The rightmost 12 bits of the physical address are all zero so the information part can placed in those bits simply by adding the respective value to the physical address and then put the result in the corresponding entry. Now let’s get back to our assembly instructions.

leal pgtable + 0(%ebx), %edi
leal 0x1007 (%edi), %eax
movl %eax, 0(%edi)

Ignore the EBX register since it contains a constant offset which is added to the start of all our tables. (Assume it’s zero) The address of the level 4 page table is denoted by “pgtable”. pgtable is a label defined in the same file and contains 4KB of zeros. The address of pgtabel is stored in EDI register by the first instruction. The second instruction adds the value 0x1007 to EDI. Now this is the interesting part. Remember each table was 4KB and our tables are adjacent, consequently the start of each one is 4KB away from it’s next neighbor. On the other hand these addresses are 4K-aligned based on the initial location of the kernel in the RAM so their rightmost 12 bits are zero. Ergo to append the information bits we can simply add the hexadecimal equivalent of those bits while they are seen as a single number. Clear?
Now what does the number seven (or 111) explain about the entry that contain them in the rightmost 3 bits? Look at the figure below: (The information bits of different page tables of different levels are slightly different but that’s not necessary to show in this figure)


P=1 means the page is present in main memory.
R/W=1 means the page is both readable and writable.
U/S=1 means user mode access is allowed to the memory region addressed by this entry

Okay, now lets see what the 3rd level page table contains:


       /* Build Level 3 */
	leal	pgtable + 0x1000(%ebx), %edi
	leal	0x1007(%edi), %eax
	movl	$4, %ecx
1:	movl	%eax, 0x00(%edi)
	addl	$0x00001000, %eax
	addl	$8, %edi
	decl	%ecx
	jnz	1b

For this page table we fill 4 entries which respectively point to the next 4 adjacent level 2 pages. First of all note that it loads the address of the third level page by adding 0x1000 to the address of label “pgtable” which as said before acts as the level 4 page table. Then it stores the addresses of the corresponding level 2 pages one by one with considering 0x7 as their information bits.
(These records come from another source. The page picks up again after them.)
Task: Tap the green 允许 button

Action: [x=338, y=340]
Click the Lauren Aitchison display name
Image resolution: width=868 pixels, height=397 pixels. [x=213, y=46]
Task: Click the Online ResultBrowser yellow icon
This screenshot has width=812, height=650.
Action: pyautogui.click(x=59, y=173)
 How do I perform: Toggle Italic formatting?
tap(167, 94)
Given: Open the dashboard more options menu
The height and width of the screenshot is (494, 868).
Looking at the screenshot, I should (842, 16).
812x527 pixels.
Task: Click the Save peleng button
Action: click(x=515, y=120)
ECX is initialized to 4 and in each iteration the address of the next table is calculated by simply adding 4 kilo bytes to the starting address of the previous one.
Note that the addresses that we are now mapping through these early page tables coincide the their physical addresses of the corresponding pages. That is, in this part there is no virtual address and we just make this to enable the processor to access the kernel code and data after activating paging.
The most important part is next one that we fill the 4 “level 2 page tables”.


        leal	pgtable + 0x2000(%ebx), %edi
	movl	$0x00000183, %eax
	movl	$2048, %ecx
1:	movl	%eax, 0(%edi)
	addl	$0x00200000, %eax
	addl	$8, %edi
	decl	%ecx
	jnz	1b

The value “pgtable + 0x2000” is the start of the third page table which is the first “level2 page table”(Level 2 page tables are called PDE or PMD tables). Now look at the value playing the role of information bits here; 0x183. This converts to some different binary value than what we saw for 0x7 for previous tables. 0x183 is decoded in binary as “100000011”.

G means global; i.e the translation of linear addresses related to this entry is global in TLB. Here P/S bit is set. And when the PS bit of a PDE entry is 1 it means that the processor should consider the 40 bit physical address resident in this entry as the address to a 2MB page rather than to another page table. We have 4 page tables left so 4*512=2048 entries are filled similarly. Each one points to a 2MB physical page so we have a total of 2018*2MG=4G of memory that is addressed by this 6 pages. Again these pages map a linear address to an equal value. So after entering 64 bit mode we are still using the physical addresses. Generating pages to translate virtual address space of the kernel is done in a next stage. The next instructions loads the CR3 register with the address of pgtable. This is the PML4 address from the Intel CPU point of view.

       leal	pgtable(%ebx), %eax
	movl	%eax, %cr3

Then we jump to “startup_64” and then after decompressing the the main kernel image jump to /x86/kernel/head_64.S. This is the part that page tables are revised and changed to enable the actual virtual to physical address translation.
Firstly, the code here calculate the difference between the expected location of the kernel in RAM and its current location. Normally these two are equal but when KASLR is enable at compile time for early boot address space randomization, there will be a distance between the two. In most cases it’s disabled by default because it is assumed that the users may want to hibernate their systems; a feature which is infeasible in current kernel versions when KASLR changes the expected addresses.


        /*
	 * Compute the delta between the address I am compiled to run at and the
	 * address I am actually running at.
	 */
	leaq	_text(%rip), %rbp
	subq	$_text - __START_KERNEL_map, %rbp

	/* Is the address not 2M aligned? */
	testl	$~PMD_PAGE_MASK, %ebp
	jnz	bad_address

	/*
	 * Is the address too large?
	 */
	leaq	_text(%rip), %rax
	shrq	$MAX_PHYSMEM_BITS, %rax
	jnz	bad_address

	/*
	 * Fixup the physical addresses in the page table
	 */
	addq	%rbp, early_level4_pgt + (L4_START_KERNEL*8)(%rip)

	addq	%rbp, level3_kernel_pgt + (510*8)(%rip)
	addq	%rbp, level3_kernel_pgt + (511*8)(%rip)

	addq	%rbp, level2_fixmap_pgt + (506*8)(%rip)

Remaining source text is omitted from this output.